*Task list*.
1/ Answer these questions from the car hire text, one line each:
(a) Which car hire company has an office in Basseterre?
(b) How many railway lines head out of Belfast?
(c) Roughly how often do trains to Derry depart?
2/ Write the next part of the car hire text, following on from its final bullet.

*Text section*.
• • •
Conclusion: – To get the best out of both islands, a hire car is extremely useful to have. In any other destination we would say that the hire car costs are exorbitant, but nothing in the Caribbean comes cheap, so if you’re spent a fortune getting here and you want to keep things simple, a hire car is a good idea.

Verdict — yes.

Note: Very few car hire companies actually have representation at Robert Bradshaw airport in Basseterre, and there is no on-site car hire facility at Vance Amory airport in Nevis. Avis have an office in Basseterre, which is only five minutes’ drive from the airport, so it should be fairly straightforward to arrange a pickup.

Belfast Car Hire Advice – do I need a car here?

The Northern Ireland peace process has brought about a significant rise in the number of tourists visiting Belfast. As with most European cities, the main attractions in Belfast itself are easy to walk to, so what about places to visit beyond the city?

Why hire a car in Belfast?

  • Limited railway lines — look at any major city in England or central Scotland, and you will usually see a network of rail lines fanning out, including local and long-distance services. There are only four railway lines heading out of Belfast, two of which only provide suburban connections to Larne and Bangor respectively. A regional service operates as far as Derry (Londonderry), whereas the Enterprise service continues down to Dublin Needless to say, you can head out of Belfast in any direction you want in a hire car. This network, branded as Translink, is not just short on routes, frequencies outside the Belfast area are also extremely poor. For example, trains to Derry depart roughly every two hours, considerably less often than might be expected on an equivalent inter-city service elsewhere in the UK.
  • Giant’s Causeway — this is surely the most impressive natural feature on the Emerald Isle, and is only a short drive from Belfast.
    However, scheduled (from Belfast, Coleraine or Portrush) or guided bus trips are available, so there is no need to get a hire car just to visit Giant’s Causeway.
  • Inland — the railway routes in Northern Ireland generally stay close to the coast, so to go anywhere inland, especially to visit the various points of interest around Lough Neah, you will need a rental car, or you will have to rely on slow bus services.
  • Blue Stack mountains — head across into Co Donegal for some superb scenery on Ireland’s northwest coast.
  • Poor public transport — although Northern Ireland has seen a lot of investment in recent years, little of this has gone on to noticeable public transport infrastructure, although the Translink fleet itself has been upgraded. No new lines have been built, and unlike many comparable cities in central or northern England, there is no form of tram in Belfast. The city remains car dependent, and it has relatively few good routes to explore by bike.
• • •
*Data shown*.
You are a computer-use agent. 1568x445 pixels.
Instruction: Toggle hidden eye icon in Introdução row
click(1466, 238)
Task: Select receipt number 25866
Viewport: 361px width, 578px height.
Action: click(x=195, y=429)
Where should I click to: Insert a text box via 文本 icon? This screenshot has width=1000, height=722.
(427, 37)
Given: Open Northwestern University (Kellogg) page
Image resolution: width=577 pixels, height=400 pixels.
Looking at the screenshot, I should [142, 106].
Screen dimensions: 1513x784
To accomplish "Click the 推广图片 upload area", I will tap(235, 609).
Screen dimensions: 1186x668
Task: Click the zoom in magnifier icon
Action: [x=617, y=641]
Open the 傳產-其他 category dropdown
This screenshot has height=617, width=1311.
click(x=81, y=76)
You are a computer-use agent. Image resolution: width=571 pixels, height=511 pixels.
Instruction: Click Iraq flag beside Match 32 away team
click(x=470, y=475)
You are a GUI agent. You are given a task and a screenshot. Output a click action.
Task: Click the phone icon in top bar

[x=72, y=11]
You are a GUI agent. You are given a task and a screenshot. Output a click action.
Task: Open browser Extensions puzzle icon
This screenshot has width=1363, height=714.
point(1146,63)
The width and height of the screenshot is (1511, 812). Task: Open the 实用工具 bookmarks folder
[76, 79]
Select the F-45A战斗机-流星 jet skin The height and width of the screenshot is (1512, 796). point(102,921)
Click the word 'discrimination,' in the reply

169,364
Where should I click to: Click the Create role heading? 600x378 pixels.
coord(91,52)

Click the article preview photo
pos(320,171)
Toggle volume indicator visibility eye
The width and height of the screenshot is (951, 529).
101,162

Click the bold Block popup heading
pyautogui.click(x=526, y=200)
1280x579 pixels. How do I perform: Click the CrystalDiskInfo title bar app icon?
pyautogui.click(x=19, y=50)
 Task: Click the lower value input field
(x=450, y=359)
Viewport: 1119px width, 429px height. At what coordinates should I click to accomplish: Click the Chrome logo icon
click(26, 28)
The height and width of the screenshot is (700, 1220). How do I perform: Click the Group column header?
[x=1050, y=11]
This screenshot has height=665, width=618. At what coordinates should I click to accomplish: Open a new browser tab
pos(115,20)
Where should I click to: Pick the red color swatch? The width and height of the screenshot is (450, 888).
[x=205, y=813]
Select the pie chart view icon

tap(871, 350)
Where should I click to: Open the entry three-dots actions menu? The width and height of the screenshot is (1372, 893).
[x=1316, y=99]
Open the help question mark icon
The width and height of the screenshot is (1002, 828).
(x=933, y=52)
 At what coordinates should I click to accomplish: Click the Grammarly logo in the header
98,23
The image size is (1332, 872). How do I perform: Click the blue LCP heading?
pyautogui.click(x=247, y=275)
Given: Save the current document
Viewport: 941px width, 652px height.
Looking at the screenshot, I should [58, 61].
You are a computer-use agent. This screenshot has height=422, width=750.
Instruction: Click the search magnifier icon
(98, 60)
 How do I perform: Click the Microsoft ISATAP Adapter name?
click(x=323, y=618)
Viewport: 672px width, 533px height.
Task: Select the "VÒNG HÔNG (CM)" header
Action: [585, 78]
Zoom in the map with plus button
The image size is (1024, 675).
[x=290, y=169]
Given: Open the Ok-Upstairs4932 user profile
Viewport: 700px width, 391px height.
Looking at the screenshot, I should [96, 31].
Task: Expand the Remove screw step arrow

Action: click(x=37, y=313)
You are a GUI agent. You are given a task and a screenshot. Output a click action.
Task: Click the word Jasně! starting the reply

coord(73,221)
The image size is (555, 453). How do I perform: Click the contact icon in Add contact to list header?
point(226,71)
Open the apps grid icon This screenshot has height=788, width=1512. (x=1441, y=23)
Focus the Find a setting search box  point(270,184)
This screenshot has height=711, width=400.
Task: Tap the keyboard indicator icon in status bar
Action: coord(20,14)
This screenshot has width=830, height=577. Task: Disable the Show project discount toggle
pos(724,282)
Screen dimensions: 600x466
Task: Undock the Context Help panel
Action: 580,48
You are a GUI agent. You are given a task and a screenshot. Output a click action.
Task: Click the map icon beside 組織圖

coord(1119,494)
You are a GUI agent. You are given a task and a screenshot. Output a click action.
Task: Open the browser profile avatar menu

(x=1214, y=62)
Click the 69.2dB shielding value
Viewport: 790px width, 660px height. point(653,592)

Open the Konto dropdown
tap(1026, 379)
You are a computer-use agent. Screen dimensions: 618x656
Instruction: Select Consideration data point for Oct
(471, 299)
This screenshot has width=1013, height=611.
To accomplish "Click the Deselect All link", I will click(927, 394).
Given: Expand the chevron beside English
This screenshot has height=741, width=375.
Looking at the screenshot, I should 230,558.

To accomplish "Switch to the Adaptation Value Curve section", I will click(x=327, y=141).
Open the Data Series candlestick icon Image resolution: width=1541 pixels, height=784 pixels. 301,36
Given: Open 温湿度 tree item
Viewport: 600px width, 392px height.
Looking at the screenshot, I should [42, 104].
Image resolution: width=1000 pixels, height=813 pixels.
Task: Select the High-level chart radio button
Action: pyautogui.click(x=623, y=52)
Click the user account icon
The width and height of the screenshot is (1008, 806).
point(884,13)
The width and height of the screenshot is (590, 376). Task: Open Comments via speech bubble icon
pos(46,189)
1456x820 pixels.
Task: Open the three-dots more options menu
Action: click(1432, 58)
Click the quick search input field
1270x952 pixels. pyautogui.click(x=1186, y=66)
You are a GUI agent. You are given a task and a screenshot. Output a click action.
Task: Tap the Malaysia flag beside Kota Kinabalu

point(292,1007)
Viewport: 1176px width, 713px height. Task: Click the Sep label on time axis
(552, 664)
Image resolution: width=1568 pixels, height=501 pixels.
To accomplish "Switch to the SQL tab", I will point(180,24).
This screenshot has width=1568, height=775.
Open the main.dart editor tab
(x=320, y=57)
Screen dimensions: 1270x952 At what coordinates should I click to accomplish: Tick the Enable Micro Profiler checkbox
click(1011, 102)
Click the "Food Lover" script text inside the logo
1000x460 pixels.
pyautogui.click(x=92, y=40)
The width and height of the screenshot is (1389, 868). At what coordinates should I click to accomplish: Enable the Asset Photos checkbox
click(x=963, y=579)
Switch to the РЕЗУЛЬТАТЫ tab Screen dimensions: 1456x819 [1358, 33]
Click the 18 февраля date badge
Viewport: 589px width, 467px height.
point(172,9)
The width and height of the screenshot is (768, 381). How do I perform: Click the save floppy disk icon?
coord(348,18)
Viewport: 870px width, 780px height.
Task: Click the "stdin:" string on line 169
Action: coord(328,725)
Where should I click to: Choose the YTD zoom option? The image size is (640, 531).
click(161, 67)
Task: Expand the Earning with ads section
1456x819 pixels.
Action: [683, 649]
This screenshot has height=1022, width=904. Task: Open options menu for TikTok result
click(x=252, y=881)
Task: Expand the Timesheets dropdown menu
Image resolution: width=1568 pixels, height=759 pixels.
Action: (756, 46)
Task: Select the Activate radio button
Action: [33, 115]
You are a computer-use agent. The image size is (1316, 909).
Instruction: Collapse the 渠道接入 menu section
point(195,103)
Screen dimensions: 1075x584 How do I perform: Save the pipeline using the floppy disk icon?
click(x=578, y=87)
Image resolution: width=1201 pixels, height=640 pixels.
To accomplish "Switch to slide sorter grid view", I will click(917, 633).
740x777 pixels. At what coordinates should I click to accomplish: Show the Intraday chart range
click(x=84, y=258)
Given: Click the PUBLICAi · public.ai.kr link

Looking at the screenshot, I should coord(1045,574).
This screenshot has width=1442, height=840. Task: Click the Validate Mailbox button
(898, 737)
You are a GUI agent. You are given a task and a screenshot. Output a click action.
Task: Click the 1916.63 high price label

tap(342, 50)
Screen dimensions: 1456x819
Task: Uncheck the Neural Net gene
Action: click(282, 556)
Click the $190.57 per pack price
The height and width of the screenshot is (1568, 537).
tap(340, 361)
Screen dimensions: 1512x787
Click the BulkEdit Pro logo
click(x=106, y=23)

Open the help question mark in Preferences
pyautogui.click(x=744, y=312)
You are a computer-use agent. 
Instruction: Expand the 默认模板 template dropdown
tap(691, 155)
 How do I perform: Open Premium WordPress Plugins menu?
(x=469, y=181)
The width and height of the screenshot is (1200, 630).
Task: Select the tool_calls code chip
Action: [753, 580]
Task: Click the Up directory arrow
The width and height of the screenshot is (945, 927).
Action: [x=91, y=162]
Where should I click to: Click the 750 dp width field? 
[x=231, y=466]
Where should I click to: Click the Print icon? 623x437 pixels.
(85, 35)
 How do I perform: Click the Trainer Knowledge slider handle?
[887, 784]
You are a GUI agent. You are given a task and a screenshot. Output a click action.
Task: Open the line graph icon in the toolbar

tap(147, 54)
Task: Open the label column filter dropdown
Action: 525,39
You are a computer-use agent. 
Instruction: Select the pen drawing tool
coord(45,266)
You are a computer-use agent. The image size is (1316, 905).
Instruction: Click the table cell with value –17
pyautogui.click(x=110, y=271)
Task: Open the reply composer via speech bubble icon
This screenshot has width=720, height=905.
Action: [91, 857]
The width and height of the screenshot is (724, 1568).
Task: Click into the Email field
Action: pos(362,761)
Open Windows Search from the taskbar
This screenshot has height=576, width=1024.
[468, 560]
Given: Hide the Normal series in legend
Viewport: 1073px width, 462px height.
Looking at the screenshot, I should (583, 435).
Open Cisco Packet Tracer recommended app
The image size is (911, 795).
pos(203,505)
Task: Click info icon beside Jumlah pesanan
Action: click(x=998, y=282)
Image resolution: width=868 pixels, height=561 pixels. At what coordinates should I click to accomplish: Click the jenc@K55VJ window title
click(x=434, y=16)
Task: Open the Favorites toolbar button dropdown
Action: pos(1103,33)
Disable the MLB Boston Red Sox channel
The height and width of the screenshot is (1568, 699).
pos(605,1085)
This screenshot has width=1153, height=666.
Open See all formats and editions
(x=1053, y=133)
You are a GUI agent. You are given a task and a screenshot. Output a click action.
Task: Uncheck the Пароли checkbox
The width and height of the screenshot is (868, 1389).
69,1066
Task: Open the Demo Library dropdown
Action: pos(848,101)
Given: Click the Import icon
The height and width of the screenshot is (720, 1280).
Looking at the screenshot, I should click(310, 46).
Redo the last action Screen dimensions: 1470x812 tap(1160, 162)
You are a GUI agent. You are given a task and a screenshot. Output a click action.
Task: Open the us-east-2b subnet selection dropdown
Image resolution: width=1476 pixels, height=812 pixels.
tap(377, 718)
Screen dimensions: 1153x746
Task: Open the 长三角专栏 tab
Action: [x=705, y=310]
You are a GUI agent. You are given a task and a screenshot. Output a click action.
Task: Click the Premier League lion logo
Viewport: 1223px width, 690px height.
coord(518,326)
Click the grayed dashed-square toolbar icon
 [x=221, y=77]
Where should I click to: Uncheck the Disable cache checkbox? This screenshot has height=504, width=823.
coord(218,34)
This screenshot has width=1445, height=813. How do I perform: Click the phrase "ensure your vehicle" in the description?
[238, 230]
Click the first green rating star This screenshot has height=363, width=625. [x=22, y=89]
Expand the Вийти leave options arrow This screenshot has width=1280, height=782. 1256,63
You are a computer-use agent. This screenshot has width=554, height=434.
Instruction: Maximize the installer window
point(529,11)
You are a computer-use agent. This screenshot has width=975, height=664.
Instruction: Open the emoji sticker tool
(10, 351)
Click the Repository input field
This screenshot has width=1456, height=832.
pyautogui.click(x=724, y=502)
• • •
*Final answers*.
1/
(a) Avis
(b) Four
(c) Roughly every two hours

2/
Why not? Belfast without a car:

  • Coastal trains — what Northern Ireland lacks in quantity is more than made up for in quality. The train hugs the coast in many areas, offering some excellent scenic views, especially between Coleraine and Derry, along Lough Foyle, and south of Newry most of the way to Dublin.
    My personal favourite is the train journey into Belfast from Larne Harbour.
  • Celtic cousins — instead of just visiting Northern Ireland, why not combine a trip to Belfast with a visit to Glasgow, or even tack on Edinburgh and Dublin at each end? This is an easy rail trip, with plenty of flights available from throughout Europe at either end if you extend to the Scottish and Irish capitals. The train south of Ayr towards Stranraer is particularly scenic, and you also get to include a short ferry crossing on the Irish Sea, although this now needs a bus link from Cairnryan harbour to Stranraer station.
  • Ramble by bus – you can take “Rambler” buses along designated scenic routes, giving you access to the Mourne Mountains to the south of Belfast, or the Sperrins to the west. A Rambler bus service also operates along the coastline near Giant’s Causeway. Other buses run directly in to scenic areas, such as the Davagh Forest country park.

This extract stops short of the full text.